Only the lines that hold "agent" should be in the answer, each copied from the data below.

━━━ DATASET RECORDS

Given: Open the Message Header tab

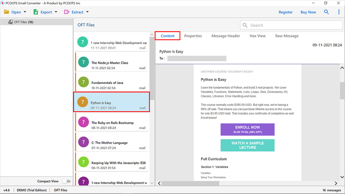Looking at the screenshot, I should click(226, 36).
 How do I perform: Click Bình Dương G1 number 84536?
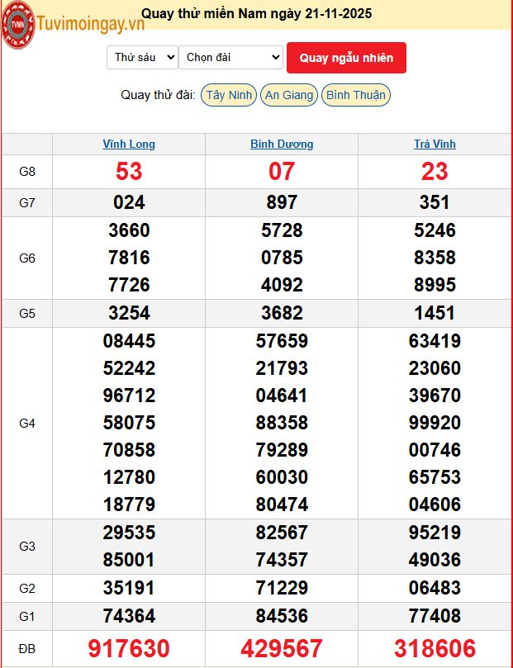click(x=282, y=616)
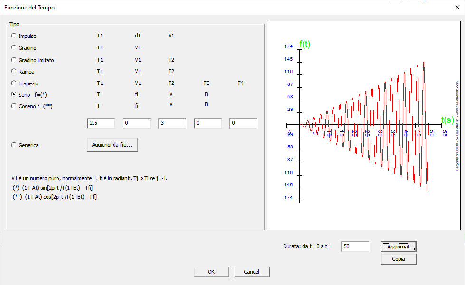
Task: Choose the Gradino function type
Action: click(x=13, y=48)
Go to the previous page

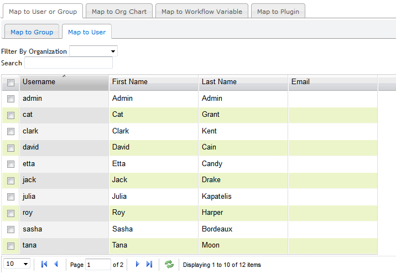point(56,265)
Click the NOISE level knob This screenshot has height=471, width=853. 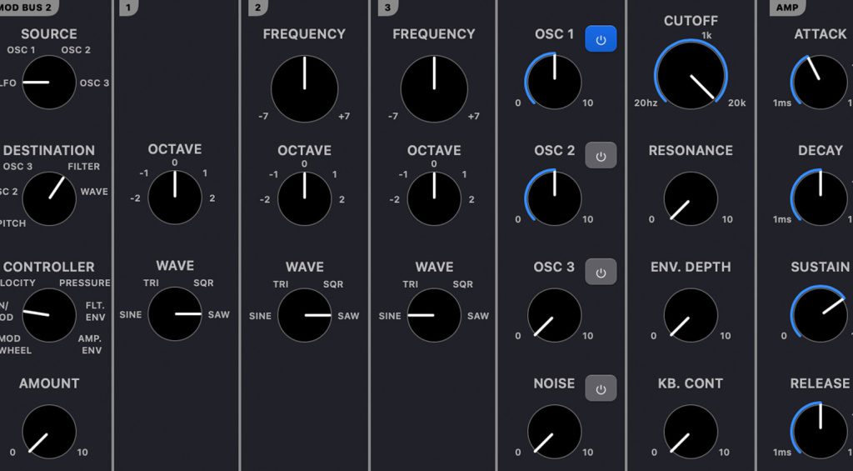pos(555,432)
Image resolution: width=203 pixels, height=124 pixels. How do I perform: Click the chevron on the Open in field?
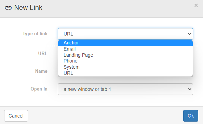190,89
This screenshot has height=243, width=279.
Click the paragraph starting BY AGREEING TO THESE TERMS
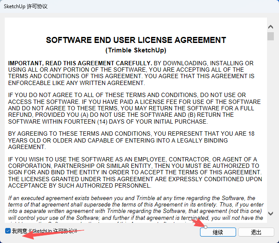tap(131, 140)
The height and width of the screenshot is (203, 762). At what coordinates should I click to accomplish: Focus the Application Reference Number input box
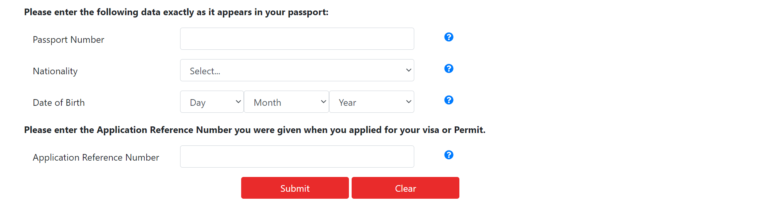tap(297, 157)
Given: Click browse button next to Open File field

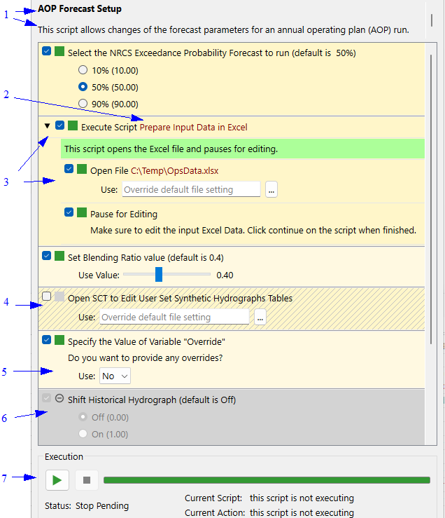Looking at the screenshot, I should tap(271, 189).
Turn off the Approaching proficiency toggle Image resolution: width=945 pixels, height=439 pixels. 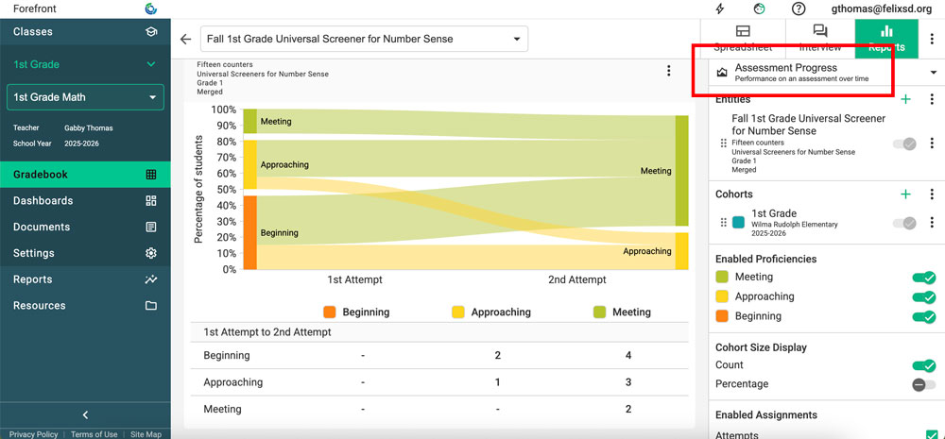click(923, 297)
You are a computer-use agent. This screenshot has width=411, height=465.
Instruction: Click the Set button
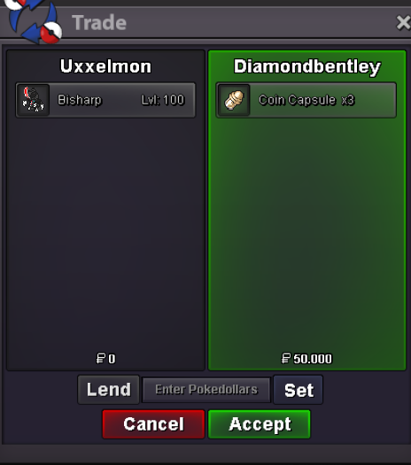299,390
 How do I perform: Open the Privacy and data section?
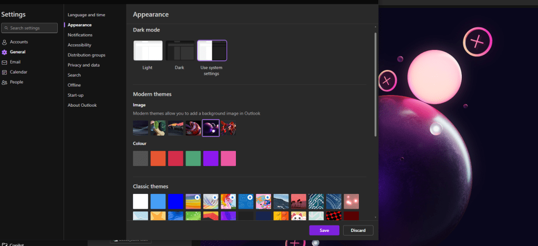[x=84, y=65]
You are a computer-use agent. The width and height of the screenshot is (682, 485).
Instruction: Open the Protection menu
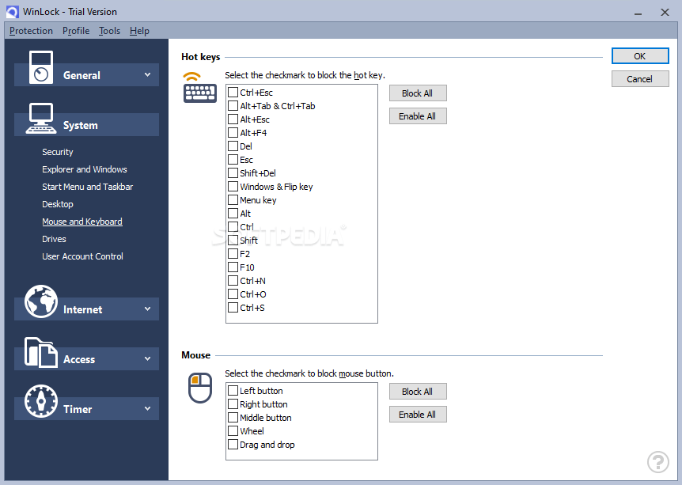31,31
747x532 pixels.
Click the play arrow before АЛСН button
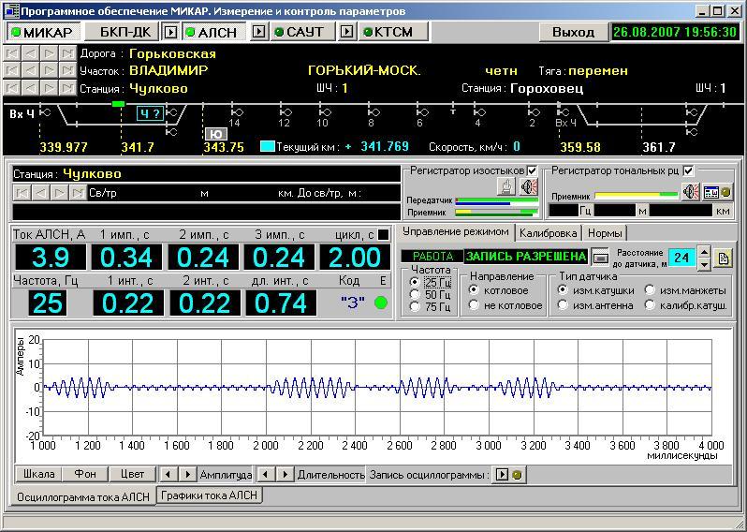pos(170,32)
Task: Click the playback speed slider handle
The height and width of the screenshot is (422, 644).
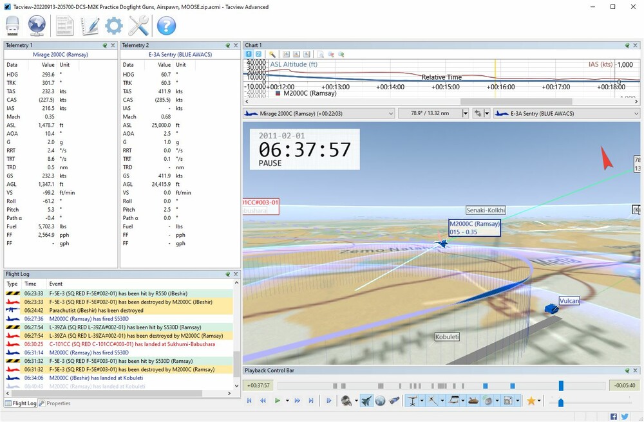Action: click(x=561, y=402)
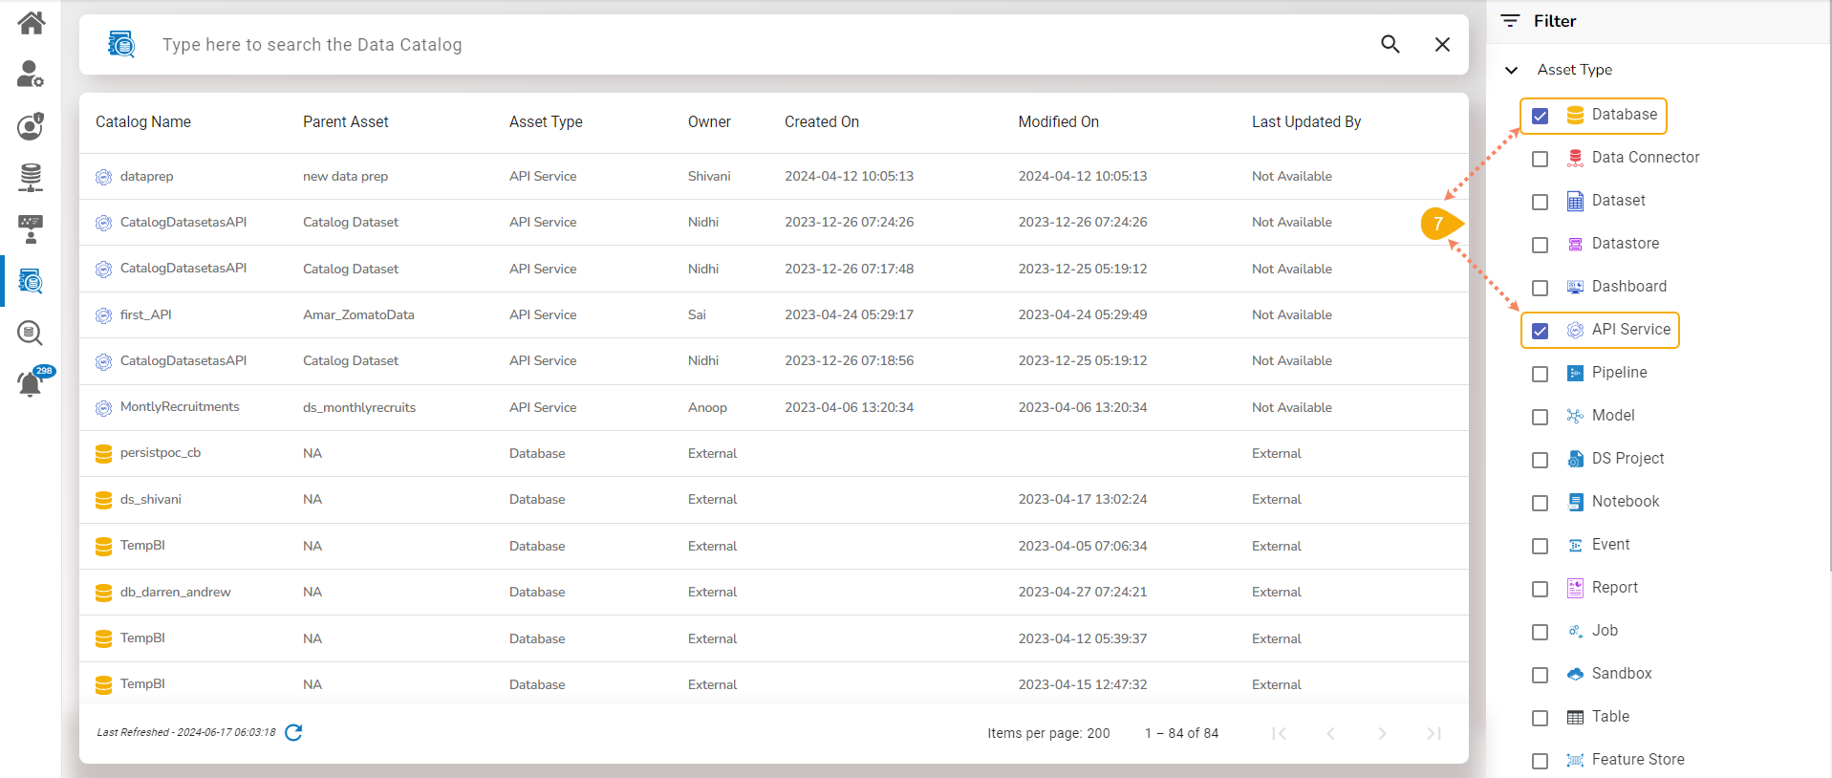This screenshot has width=1832, height=778.
Task: Sort by the Catalog Name column header
Action: point(143,121)
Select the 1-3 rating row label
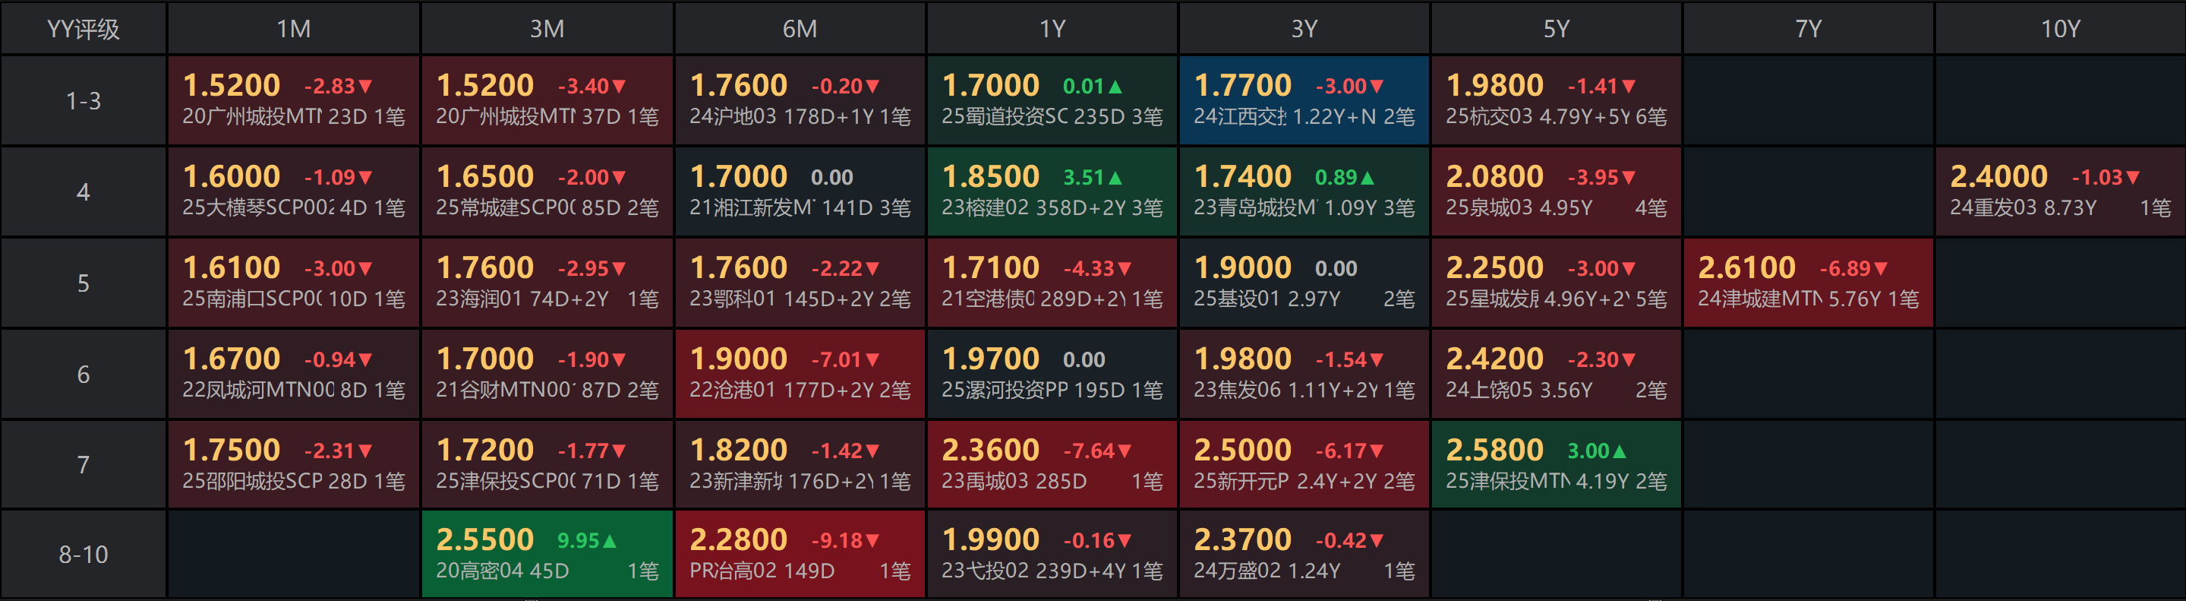Image resolution: width=2186 pixels, height=601 pixels. (x=83, y=100)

━━━━━━

### OUTPUT
You are a computer-use agent. This screenshot has width=411, height=465.
You are a computer-use agent. The width and height of the screenshot is (682, 485).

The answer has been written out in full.